There are several implementations of key-order sorted dicts available in Python, and more than a few of them are well tested.  I am the maintainer of one of them: https://pypi.org/project/treap/ which I ported from Java.  I also did a performance comparison among several of them a few years back.

Red-black trees are popular, perhaps especially among Java developers, but I've never understood why.  They aren't the fastest.  Among traditional tree-based key-sorted dicts, treaps are frequently fastest.

However, SortedDict is not uncommonly faster than treaps - I believe this is because SortedDict is very good at maximizing locality of reference.  Traditional trees are almost always going to do an entire cache line hit for every node in large trees, even if those nodes are "next to each other" when sorted/traversed.  SortedDicts put keys that are nearly equal, in nearly the same part of memory - so multiple values can be retrieved with a single cache line hit.
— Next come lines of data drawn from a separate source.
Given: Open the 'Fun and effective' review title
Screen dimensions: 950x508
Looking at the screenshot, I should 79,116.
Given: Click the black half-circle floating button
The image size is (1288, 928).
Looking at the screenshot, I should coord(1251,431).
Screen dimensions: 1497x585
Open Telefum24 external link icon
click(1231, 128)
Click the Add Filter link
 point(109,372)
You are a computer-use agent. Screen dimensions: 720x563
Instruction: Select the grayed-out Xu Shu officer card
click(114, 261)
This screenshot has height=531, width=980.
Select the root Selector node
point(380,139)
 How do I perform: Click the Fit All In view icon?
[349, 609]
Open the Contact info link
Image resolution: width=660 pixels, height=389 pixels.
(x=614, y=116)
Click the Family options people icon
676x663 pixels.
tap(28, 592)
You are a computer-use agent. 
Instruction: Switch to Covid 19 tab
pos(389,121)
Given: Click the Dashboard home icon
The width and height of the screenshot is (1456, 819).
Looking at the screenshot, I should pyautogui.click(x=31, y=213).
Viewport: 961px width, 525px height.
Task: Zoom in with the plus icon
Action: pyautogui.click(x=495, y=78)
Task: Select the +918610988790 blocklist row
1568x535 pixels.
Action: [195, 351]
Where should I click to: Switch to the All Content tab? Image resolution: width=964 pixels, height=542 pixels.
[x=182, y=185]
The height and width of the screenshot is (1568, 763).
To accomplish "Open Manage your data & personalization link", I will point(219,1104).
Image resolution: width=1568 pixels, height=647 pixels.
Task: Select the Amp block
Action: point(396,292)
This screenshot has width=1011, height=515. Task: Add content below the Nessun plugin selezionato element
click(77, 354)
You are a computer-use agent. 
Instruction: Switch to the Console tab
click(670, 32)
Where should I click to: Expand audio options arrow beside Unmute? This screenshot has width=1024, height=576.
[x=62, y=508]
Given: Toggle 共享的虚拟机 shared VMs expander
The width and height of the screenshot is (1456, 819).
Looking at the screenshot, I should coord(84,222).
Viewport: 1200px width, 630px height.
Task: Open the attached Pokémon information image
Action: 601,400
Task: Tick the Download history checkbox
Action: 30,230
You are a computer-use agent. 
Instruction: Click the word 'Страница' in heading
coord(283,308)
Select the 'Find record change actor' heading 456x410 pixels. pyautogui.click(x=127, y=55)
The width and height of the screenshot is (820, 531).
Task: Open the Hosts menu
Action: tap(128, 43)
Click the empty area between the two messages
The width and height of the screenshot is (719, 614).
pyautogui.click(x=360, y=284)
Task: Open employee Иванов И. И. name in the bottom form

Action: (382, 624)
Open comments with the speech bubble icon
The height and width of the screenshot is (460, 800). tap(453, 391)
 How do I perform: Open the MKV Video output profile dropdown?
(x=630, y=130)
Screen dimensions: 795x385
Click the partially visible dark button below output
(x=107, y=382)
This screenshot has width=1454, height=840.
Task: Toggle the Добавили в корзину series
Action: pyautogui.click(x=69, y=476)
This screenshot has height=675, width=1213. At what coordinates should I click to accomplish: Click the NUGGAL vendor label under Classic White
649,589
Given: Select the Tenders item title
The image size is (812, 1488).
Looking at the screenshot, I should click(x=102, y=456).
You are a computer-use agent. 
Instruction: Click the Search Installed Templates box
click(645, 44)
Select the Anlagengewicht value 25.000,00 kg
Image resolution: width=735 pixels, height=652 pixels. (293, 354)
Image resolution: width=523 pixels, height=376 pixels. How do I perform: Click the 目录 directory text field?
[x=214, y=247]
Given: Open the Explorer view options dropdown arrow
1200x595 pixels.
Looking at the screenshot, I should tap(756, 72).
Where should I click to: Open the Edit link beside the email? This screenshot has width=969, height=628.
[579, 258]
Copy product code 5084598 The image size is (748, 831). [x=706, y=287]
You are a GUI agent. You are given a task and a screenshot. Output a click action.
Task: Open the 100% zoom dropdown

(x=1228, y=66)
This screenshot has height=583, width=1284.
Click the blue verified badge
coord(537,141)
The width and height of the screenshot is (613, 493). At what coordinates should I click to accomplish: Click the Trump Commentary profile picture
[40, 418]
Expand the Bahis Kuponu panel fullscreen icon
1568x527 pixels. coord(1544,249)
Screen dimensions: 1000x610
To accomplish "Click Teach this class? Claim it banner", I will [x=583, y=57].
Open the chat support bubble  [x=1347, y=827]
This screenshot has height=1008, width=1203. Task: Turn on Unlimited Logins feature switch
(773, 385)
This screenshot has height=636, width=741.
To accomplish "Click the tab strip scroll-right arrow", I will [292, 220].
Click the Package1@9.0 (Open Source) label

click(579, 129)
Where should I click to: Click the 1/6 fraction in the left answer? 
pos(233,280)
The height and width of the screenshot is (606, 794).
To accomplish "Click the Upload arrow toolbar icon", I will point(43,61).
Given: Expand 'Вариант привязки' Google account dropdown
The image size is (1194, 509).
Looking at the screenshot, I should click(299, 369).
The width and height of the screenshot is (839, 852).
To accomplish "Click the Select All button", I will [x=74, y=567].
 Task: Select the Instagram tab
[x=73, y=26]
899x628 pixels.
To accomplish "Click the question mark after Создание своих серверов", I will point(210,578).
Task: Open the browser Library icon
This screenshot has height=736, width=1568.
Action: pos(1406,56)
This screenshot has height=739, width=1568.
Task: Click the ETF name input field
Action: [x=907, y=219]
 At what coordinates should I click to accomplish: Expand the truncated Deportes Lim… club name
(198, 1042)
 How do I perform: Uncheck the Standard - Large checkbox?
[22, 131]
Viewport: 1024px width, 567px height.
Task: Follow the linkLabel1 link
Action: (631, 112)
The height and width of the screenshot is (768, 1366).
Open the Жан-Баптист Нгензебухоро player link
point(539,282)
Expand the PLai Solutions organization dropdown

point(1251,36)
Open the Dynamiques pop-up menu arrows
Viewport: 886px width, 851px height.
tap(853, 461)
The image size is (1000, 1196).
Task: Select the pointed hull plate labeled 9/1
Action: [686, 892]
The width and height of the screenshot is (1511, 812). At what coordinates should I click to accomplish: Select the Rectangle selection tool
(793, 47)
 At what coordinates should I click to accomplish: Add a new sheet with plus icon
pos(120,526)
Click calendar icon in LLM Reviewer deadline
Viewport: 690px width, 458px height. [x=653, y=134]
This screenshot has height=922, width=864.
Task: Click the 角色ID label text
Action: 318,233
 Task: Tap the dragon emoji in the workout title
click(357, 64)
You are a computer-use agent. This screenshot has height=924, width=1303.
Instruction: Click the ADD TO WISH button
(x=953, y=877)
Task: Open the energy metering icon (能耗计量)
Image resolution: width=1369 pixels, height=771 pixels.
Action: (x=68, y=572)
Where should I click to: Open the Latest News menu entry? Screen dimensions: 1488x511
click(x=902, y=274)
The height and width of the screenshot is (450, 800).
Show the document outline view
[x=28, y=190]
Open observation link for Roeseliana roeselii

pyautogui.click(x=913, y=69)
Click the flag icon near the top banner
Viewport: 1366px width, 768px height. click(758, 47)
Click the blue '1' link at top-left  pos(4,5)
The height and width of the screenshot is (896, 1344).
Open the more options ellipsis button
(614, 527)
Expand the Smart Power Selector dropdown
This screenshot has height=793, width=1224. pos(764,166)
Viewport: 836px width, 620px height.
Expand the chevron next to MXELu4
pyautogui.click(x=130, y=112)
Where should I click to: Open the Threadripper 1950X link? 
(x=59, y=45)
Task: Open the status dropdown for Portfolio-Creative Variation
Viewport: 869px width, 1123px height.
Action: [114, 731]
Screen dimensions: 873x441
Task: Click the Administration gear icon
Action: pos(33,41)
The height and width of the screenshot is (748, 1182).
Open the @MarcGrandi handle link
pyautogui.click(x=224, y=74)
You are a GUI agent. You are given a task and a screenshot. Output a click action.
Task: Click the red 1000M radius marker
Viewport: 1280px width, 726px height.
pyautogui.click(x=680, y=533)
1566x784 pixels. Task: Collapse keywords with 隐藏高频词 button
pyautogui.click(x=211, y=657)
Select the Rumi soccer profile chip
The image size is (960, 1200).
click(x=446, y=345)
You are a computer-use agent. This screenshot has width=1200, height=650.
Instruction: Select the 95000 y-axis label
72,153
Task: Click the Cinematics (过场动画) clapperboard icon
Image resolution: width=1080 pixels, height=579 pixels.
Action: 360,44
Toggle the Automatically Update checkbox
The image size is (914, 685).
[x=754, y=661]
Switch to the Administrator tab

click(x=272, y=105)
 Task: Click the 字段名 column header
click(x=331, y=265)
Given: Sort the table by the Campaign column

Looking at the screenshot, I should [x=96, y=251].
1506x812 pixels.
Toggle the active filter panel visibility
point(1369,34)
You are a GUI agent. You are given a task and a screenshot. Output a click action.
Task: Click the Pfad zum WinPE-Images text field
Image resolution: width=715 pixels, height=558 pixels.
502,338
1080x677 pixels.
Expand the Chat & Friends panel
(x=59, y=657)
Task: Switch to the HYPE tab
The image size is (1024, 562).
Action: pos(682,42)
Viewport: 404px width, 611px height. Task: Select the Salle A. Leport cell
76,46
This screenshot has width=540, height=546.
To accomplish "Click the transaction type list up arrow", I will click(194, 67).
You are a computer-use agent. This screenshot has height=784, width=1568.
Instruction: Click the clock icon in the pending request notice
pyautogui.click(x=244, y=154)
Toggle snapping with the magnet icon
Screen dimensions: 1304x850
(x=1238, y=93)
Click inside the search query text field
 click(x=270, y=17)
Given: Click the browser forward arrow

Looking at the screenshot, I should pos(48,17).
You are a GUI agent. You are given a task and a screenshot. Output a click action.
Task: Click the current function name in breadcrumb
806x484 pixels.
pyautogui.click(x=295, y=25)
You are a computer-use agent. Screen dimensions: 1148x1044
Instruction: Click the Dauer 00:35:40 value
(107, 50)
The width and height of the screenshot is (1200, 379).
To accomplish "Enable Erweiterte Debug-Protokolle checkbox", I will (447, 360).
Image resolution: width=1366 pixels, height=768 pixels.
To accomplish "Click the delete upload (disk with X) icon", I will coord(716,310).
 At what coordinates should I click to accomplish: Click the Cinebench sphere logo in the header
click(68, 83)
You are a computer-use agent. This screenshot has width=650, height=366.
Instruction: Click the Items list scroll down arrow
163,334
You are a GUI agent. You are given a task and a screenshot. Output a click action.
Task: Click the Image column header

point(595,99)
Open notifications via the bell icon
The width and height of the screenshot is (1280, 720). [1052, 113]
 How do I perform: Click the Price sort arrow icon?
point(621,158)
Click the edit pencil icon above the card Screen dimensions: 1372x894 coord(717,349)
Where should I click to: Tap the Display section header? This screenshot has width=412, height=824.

Sorting a dict's keys inside a loop tends to give O(n^2) algorithms, and sometimes even O(n^2 * logn).  This is not good.  A traditional tree should give O(nlogn) algorithms under similar circumstances, and although my gut is telling me SortedDict is similar the presentation linked below suggests a different (though still better than sorting in a loop) runtime for SortedDict.

It's true that key-sorted dicts are not all that common.  Their most common use is probably for implementing finite caches - evictions can benefit from ordered keys.  However, we already have functools.lru_cache.

Here's my most recent performance comparison: https://stromberg.dnsalias.org/~strombrg/sorted-dictionary-comparison/Datastructure%20comparison.pdf

Here's a PyCon 2016 presentation about SortedContainers, that includes SortedDict:
https://www.youtube.com/watch?v=7z2Ki44Vs4E

I think it would make sense to include at least one key-sorted dict in CPython, and feel that SortedDict would not be a bad way to go.  Neither would treap.